Thanks for the Help really helpful!! My shoe size is some what between 40-41 as I wear 7 or 7.5 (for boots its 41/ US 8), so I think its Small. But I can see the medium boots can fit 41's. Only weight can change lol  (I think as I am 21)


----------



## poutanen (Dec 22, 2011)

Yeah I wear a US size 8 boot (shoes are 8.5 or 9) and the waist width on my board is about identical to the waist on the 151 cm board you're looking at. I wouldn't want it any thinner than that. Sounds to me like a 151 would be the right fit...

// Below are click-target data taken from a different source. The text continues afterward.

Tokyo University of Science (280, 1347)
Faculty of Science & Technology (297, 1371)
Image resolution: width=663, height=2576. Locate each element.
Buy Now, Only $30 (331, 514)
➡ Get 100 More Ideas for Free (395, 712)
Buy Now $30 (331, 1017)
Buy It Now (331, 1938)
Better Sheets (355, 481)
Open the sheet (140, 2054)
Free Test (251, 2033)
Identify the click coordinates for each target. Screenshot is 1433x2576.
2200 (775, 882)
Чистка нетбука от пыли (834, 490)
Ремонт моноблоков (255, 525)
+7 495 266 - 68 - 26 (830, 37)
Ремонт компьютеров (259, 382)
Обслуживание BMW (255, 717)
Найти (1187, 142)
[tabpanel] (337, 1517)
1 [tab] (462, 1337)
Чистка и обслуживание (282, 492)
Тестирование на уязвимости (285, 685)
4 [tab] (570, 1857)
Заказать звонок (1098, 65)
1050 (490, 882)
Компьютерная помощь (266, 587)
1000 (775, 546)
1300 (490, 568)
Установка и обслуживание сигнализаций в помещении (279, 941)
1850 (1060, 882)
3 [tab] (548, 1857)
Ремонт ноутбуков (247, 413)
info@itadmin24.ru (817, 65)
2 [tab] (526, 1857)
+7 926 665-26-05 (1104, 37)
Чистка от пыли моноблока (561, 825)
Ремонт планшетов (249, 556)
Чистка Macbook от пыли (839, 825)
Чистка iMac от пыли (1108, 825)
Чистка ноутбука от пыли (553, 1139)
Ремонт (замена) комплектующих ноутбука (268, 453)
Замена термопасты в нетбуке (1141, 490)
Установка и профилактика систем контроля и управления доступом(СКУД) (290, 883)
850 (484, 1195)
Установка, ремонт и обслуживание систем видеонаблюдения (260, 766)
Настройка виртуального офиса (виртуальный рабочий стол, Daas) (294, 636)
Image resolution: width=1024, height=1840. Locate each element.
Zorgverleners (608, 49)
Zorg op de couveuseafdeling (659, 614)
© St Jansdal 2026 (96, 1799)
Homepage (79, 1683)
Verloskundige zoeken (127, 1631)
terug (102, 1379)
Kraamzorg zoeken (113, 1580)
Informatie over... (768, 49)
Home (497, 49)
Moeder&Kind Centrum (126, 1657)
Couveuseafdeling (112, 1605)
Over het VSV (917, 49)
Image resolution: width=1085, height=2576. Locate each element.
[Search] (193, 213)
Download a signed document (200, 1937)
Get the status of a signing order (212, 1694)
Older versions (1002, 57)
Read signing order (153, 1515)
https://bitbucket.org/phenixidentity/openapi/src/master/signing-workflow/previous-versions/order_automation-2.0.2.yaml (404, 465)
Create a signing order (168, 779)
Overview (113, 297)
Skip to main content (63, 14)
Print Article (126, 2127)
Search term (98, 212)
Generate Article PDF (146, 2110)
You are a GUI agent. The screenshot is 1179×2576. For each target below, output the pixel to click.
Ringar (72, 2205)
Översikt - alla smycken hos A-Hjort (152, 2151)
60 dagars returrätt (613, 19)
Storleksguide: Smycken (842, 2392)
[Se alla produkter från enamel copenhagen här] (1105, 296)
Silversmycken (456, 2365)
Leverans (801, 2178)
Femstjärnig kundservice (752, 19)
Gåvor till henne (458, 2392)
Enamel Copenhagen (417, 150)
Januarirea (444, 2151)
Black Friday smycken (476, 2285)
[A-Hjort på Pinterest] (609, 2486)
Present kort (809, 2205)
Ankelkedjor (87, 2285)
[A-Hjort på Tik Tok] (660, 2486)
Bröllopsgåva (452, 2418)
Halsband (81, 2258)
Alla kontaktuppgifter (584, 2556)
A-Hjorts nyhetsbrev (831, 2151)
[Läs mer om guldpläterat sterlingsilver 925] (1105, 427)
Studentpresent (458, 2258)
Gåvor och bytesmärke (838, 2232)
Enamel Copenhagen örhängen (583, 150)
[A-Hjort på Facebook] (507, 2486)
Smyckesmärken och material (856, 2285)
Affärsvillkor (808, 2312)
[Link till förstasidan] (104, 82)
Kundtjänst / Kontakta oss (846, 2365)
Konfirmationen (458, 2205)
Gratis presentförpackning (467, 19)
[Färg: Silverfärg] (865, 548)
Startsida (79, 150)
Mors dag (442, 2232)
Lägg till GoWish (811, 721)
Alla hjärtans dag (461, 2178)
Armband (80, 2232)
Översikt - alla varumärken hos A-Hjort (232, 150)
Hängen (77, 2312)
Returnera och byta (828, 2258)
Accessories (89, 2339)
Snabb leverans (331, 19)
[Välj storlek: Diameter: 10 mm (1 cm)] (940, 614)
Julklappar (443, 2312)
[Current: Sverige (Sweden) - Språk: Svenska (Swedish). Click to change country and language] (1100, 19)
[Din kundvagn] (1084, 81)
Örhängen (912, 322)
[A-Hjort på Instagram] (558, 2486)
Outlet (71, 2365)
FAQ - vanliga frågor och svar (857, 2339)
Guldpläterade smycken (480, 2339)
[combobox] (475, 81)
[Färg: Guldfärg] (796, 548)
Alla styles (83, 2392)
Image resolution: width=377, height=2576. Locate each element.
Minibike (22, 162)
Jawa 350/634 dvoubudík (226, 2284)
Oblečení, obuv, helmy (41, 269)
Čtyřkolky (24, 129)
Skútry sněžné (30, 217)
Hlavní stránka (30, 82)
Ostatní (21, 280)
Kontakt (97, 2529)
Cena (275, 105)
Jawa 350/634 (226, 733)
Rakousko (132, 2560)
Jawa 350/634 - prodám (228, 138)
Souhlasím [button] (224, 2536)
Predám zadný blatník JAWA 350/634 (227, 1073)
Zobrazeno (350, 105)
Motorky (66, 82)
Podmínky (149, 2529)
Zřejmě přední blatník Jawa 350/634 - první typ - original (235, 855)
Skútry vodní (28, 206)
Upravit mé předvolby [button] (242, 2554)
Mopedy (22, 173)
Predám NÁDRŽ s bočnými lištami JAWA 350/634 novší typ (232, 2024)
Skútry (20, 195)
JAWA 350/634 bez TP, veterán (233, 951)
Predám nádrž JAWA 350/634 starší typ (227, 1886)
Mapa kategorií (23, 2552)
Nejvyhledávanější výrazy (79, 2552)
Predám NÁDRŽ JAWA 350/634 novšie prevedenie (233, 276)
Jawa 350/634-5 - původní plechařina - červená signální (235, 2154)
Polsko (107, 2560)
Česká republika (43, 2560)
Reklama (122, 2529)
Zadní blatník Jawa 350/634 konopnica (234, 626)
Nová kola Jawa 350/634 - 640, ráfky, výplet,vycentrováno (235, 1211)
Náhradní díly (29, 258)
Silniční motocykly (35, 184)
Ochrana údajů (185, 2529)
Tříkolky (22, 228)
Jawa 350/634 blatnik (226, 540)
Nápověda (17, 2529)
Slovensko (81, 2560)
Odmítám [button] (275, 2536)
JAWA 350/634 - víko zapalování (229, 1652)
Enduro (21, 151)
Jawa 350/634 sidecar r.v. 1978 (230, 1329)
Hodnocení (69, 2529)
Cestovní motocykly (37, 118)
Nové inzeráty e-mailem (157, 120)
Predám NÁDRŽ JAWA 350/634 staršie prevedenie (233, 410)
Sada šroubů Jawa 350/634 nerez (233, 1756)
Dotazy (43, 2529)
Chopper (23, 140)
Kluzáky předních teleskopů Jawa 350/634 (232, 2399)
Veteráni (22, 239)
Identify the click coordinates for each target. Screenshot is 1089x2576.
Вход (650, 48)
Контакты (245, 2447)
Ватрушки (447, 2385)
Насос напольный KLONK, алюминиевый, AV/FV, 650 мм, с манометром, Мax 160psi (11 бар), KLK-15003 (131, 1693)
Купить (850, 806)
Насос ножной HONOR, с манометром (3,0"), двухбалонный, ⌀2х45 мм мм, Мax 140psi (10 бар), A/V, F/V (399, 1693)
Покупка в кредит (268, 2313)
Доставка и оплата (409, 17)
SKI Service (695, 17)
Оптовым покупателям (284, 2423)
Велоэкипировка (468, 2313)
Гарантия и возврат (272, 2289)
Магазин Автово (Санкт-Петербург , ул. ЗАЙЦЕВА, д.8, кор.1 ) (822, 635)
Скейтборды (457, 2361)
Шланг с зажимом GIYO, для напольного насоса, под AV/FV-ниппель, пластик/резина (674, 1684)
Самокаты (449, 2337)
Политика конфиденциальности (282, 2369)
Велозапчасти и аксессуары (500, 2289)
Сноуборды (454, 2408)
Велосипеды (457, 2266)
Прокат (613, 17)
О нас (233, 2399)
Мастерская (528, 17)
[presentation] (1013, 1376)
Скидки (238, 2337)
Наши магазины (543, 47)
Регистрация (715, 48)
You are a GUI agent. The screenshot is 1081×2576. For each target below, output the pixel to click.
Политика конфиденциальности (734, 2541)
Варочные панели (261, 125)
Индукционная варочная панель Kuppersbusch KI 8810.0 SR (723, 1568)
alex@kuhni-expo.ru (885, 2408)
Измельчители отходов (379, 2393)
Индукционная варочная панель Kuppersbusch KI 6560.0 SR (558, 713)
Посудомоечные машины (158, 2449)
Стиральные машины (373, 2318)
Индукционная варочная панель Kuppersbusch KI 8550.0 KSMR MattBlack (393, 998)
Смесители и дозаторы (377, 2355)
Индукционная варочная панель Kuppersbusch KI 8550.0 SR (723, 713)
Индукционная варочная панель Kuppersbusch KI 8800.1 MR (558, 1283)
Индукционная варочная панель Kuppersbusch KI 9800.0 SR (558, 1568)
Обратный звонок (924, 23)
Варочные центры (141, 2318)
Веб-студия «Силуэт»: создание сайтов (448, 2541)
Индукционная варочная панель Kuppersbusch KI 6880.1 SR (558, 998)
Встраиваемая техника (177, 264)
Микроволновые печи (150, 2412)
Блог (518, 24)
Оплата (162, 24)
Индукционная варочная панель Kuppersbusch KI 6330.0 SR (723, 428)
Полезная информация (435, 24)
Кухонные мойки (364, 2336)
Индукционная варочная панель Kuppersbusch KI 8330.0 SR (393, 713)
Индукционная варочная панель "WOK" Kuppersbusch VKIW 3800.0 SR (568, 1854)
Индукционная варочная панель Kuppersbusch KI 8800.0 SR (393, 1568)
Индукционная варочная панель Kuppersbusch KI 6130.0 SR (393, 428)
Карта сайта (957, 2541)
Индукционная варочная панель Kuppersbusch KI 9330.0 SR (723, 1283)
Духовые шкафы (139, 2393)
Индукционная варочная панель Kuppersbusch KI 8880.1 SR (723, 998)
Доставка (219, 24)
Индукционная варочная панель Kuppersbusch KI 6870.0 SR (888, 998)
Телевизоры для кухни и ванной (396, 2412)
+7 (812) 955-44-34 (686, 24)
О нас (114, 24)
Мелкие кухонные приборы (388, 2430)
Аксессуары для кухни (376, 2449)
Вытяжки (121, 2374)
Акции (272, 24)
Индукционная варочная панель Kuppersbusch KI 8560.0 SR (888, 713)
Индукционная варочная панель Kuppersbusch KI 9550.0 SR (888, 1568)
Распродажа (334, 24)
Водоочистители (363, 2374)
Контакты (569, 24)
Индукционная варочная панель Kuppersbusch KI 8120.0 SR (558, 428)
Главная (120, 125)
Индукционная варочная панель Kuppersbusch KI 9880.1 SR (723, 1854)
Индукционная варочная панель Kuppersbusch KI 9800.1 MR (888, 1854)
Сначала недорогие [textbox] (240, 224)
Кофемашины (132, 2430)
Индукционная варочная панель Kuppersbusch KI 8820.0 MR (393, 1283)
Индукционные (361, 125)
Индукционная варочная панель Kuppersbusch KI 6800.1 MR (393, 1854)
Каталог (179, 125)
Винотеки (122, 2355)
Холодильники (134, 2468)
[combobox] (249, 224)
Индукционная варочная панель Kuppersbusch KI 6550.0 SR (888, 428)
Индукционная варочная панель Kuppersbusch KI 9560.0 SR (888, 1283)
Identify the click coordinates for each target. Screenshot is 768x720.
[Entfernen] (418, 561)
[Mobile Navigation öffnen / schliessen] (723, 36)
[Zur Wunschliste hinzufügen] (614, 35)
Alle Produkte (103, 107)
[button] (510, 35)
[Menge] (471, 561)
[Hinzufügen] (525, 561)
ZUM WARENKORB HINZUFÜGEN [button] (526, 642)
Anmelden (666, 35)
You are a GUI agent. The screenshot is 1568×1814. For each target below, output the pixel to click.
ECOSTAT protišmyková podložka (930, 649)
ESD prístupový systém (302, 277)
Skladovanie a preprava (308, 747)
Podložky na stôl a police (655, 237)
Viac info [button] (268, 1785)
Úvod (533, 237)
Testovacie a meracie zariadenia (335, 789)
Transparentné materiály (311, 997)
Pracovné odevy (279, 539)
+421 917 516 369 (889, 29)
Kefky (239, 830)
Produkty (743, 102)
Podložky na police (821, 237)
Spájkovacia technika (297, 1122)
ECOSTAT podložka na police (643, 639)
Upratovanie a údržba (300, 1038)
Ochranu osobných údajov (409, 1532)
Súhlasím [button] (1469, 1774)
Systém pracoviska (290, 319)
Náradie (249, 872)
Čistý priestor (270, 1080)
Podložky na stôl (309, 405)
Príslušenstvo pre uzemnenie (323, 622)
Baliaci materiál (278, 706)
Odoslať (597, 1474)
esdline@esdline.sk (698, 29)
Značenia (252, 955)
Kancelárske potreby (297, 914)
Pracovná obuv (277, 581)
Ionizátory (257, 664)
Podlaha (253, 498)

Does burton have any demo days coming up at your local hill? They just did one last saturday at Lake Louise and my girlfriend tried a few different boards. She's in her second full season now and she said it was great to try different camber/rocker profiles, different bindings, etc. If you can meet up with one of them it's be a great way to try before you buy.


----------



## Russu (Jan 29, 2012)

I think the 151 would fit and medium/boots and bindings. Unfortunately I am based in Europe and the only place where I can go snowboarding is Switzerland/France (near Geneva). But will do my best to go and try the board before buying it. Thanks very much for the all the help it was really helpful.


----------



## poutanen (Dec 22, 2011)

No problem... 

Looks like there are some demo days coming up in Italy, Switzerland and France:

Sites-Burton_US-Site


----------



## Russu (Jan 29, 2012)

Great; if I have some time to travel I will go to one of them for sure!


----------